Réhabilitation

Par Arielle

Maman nous a transmis l’amour du bon et du beau. Eduquée dans un certain luxe, habituée à un train de vie de haut niveau, fille de fourreur, issue d’une famille de maires, de père en fils, l’argent doit tourner. On n’économise pas, non, on fait des affaires, on dépense sans compter, on fructifie et roule la vie ! Mais il ne faut pas être freiné brutalement, la roue doit tourner un peu comme aux jeux de hasard, l’histoire doit perdurer, les trésors amassés se doivent être éternels. Et pourtant, déchue par les siens suite à un coup de foudre amoureux, il a bien fallu trimer, repartir de zéro, ne pas perdre son honneur.

Maman a choisi la voie du cœur, s’est reconstruite avec papa malgré les obstacles, assumant dans le même temps les bêtises de son frère car chez les gens dits « bien nés », il y a toujours une brebis galeuse, quelqu’un qui se révolte contre les idées reçues ou qui profite sans états d’âme et finit par tomber dans la délinquance. Tonton Pierre roulait et amassait mousse, n’hésitant pas à dépouiller sa propre sœur, jouant des sentiments de sa mère. Le pauvre avait fait la guerre d’Indochine et était forcément excusable ! Il fit hypothéquer la grande maison près du ris bas, il alla jusqu’à détourner le premier salaire de sa nièce et disparut aux Amériques.

Maman travaillait dur et commençait à être reconnue sur la place de Paris. Elle était replongée dans ce monde de requins, là où on fait fortune, là où on prend des risques. C’était sa vie, elle aimait être pulsée par ses origines.

On ne la voyait plus beaucoup. Cette quête d’argent prenait le pas sur l’affection mais il y avait cinq fillettes à nourrir et maman voulait que nous gardions ce titre de « jeunes filles de bonne famille ». Elle embaucha donc des gens de maison pour y veiller mais rien ne pouvait remplacer l’amour maternel. Pognon : roi des cons.

Puis un dimanche, le téléphone noir nous annonça une nouvelle très sombre. En un quart de secondes, maman était devenue veuve. Elle redoubla d’efforts et de courage jusqu’au jour où sa mini Austin fut happée par une voiture lancée à grande vitesse. Sur son lit d’hôpital et malgré sa trachéotomie, elle parvint à nous faire entendre qu’elle avait prit une assurance vie suffisamment cossue pour nous permettre de bien démarrer dans cette jungle.

Seulement voilà ! La dernière échéance n’avait pas été payée et nous étions cinq enfants mineures, orphelines désormais, sans un kopeck en poche.

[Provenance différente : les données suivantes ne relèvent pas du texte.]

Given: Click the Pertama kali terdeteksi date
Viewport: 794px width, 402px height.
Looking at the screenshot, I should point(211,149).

Les comptes s’arrêtaient là, faisant apparaître un passif plus lourd que l’actif et nous avons dû renoncer à l’héritage pour ne pas être assaillies par les créanciers. Dans le milieu des affaires, tant qu’il y a de la vie, il y a de l’argent. Ca passe d’une main à l’autre, ça s’en va et ça revient, ça s’appelle des transactions mais on n’a pas droit à l’erreur : celui qui quitte le jeu est perdant.

Ma sœur aînée se paya le culot de prendre la relève et sauva l’assurance vie puis tenta de clôturer tous les dossiers en cours. J’avoue qu’elle se démenait comme un chef ! Chez nous, on ne baisse pas les bras. Elle fut, elle aussi, saisie par le besoin de richesses, elle chopa ce fichu virus qui vous incite à faire du blé, coûte que coûte, pour ne jamais se trouver dans la déroute et pouvoir afficher un certain standing. Plus les années passaient et plus elle voyait des dollars dans nos yeux. Elle nous prenait pour une tirelire dans laquelle elle pouvait puiser jusqu’à nous ronger et nous envoyer au plus bas des bas fonds.

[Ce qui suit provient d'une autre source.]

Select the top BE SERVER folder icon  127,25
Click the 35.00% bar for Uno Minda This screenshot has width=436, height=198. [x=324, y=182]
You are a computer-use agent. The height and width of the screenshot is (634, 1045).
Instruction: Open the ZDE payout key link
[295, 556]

C’était infernal ! Plus nous tombions dans la misère et plus l’amour de l’oseille nous sifflait aux oreilles. J’en ai, à ce jour, des acouphènes. Pognon : destruction. Pour qui, pour quoi ? Pour pouvoir dire que nous sommes de bonne famille.

C’est une lutte sans fin, une utopie qui nous laisse sur notre faim, une éducation à ne surtout pas renier, un honneur à afficher, une réhabilitation à trouver.